**HOW TO COMPLETE THIS TASK**: Transcribe the records below exactly, from their first line through the line containing "लेस (991, 437)". Omit every line after it.

**TASK MATERIAL**:
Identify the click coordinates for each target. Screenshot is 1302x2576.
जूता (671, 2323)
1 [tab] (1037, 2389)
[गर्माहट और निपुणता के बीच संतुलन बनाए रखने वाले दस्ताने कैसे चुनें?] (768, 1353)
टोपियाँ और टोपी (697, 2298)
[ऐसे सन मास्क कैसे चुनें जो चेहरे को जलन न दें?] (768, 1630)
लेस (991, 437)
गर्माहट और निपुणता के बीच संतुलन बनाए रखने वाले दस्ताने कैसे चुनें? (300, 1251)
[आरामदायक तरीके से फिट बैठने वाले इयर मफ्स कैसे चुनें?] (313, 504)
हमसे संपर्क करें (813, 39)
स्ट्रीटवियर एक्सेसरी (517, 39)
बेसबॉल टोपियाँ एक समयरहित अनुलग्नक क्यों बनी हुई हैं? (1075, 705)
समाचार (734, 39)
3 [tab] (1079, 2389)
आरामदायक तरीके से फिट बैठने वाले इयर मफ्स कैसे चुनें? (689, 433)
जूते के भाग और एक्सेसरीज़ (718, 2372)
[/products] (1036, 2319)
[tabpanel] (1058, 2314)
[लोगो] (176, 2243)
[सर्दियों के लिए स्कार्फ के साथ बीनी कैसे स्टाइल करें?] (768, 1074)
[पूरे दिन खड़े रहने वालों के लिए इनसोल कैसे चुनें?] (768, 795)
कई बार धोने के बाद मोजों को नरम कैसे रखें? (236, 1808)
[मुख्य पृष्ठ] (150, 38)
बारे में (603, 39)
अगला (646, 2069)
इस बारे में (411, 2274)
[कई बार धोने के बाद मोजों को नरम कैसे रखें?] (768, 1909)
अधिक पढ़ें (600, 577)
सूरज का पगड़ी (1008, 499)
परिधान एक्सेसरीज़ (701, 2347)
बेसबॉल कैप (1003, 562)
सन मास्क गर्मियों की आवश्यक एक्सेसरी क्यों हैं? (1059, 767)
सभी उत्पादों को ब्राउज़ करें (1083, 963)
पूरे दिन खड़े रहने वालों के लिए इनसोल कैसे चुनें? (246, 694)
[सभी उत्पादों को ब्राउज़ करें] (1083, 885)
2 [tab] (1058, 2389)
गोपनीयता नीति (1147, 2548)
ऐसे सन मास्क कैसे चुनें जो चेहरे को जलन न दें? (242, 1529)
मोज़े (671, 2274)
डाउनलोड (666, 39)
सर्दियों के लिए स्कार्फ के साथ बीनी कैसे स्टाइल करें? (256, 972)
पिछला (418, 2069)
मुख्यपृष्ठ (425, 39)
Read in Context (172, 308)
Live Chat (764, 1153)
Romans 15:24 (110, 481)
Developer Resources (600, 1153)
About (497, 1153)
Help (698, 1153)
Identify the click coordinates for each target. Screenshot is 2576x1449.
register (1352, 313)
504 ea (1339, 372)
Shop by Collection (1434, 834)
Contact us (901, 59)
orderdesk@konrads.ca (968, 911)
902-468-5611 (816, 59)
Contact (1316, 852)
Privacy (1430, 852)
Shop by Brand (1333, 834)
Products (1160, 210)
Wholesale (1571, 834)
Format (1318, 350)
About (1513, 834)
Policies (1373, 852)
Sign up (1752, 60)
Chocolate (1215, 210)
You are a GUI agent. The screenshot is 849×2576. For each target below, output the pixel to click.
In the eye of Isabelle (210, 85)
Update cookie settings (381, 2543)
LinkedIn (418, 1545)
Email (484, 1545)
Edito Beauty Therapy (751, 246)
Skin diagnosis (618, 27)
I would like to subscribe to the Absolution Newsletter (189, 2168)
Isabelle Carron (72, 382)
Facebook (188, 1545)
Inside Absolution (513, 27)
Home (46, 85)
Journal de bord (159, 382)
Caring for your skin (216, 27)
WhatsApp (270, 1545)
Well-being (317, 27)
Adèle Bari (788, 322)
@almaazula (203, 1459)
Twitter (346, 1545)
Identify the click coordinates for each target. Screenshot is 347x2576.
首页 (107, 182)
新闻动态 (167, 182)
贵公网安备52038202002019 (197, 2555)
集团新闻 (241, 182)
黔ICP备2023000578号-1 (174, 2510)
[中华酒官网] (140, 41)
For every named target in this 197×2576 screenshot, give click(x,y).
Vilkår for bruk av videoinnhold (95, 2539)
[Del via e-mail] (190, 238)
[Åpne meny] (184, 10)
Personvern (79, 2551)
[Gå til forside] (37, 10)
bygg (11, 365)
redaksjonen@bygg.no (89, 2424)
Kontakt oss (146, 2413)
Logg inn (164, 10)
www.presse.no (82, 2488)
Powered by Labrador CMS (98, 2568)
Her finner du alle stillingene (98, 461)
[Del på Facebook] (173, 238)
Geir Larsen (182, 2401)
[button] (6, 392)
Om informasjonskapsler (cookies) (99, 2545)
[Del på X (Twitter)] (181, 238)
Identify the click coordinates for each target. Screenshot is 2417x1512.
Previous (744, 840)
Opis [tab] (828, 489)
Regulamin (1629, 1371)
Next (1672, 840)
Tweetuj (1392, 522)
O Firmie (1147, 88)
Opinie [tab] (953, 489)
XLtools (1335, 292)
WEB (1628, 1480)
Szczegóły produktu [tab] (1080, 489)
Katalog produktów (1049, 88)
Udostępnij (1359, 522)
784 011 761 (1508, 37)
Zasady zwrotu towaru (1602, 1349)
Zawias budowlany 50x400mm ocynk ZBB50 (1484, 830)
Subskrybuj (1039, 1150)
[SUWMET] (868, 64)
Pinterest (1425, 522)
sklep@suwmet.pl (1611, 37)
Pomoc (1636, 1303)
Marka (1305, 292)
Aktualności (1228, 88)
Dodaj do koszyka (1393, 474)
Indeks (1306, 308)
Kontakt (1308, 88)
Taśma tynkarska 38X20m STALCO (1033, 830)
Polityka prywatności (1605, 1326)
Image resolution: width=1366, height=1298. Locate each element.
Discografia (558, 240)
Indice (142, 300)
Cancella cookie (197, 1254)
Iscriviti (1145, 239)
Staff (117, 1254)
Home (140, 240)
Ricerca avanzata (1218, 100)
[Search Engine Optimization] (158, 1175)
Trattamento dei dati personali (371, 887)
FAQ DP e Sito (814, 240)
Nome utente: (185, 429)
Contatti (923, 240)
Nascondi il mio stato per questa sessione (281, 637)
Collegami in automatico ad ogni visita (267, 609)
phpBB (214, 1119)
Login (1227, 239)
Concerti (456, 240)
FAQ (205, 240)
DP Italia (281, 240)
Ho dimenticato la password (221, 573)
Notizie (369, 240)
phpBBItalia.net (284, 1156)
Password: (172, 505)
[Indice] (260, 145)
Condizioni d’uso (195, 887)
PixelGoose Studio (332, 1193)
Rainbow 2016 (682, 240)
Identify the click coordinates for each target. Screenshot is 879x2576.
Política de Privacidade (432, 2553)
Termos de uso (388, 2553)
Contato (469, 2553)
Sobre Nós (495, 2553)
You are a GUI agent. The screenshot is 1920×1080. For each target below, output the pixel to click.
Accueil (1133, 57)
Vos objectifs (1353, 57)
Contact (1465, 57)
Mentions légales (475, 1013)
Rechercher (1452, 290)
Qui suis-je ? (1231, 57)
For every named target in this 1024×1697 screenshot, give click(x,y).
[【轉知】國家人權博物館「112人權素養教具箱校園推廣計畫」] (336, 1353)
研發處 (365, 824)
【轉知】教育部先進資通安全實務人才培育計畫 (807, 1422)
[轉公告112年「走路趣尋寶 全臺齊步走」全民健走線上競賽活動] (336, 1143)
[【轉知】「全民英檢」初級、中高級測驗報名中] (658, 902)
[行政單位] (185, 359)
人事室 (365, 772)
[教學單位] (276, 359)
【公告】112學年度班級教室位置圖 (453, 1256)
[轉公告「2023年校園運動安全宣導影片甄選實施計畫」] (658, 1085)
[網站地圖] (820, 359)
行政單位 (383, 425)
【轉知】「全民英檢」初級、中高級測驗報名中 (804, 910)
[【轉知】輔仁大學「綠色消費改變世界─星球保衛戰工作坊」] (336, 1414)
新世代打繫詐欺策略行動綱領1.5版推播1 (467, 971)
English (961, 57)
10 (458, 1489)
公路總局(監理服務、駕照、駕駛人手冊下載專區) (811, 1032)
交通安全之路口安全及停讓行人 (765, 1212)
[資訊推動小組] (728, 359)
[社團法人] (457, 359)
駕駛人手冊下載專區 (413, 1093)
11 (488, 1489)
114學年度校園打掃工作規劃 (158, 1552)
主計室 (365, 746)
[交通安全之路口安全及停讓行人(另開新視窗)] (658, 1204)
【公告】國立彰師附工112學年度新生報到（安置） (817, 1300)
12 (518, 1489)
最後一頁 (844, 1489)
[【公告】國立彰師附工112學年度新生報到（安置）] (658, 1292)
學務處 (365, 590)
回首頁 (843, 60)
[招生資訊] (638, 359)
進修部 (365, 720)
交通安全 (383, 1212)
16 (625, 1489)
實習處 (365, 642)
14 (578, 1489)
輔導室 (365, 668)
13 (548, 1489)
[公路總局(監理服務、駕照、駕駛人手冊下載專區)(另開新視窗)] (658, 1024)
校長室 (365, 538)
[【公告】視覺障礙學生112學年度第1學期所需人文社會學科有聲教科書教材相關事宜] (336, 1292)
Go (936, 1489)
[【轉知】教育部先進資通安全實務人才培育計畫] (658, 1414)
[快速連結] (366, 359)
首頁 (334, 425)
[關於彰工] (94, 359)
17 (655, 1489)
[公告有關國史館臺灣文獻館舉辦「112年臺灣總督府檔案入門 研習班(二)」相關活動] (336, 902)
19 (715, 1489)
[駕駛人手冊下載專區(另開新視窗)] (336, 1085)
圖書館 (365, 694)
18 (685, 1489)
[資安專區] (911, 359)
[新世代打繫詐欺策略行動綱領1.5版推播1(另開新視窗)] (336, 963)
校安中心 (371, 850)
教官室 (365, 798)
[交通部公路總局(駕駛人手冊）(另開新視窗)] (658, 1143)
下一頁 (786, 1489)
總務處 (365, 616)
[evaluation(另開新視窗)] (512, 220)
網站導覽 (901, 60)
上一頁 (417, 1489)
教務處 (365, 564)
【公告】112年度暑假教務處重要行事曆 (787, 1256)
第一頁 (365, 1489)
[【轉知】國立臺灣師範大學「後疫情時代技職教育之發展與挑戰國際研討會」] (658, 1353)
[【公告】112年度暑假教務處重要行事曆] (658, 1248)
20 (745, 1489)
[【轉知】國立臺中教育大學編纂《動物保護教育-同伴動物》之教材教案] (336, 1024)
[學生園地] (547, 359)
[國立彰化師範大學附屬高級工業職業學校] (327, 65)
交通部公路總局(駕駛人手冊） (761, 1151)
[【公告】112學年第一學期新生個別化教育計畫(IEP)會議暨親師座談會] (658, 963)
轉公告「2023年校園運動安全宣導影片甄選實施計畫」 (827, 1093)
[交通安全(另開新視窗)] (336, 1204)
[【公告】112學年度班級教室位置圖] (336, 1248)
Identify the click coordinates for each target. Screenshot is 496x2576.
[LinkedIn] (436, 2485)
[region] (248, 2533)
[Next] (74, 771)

**WRITTEN SOLUTION**:
Identify the click coordinates for each target. Screenshot is 1302x2576.
जूता (671, 2323)
1 [tab] (1037, 2389)
[गर्माहट और निपुणता के बीच संतुलन बनाए रखने वाले दस्ताने कैसे चुनें?] (768, 1353)
टोपियाँ और टोपी (697, 2298)
[ऐसे सन मास्क कैसे चुनें जो चेहरे को जलन न दें?] (768, 1630)
लेस (991, 437)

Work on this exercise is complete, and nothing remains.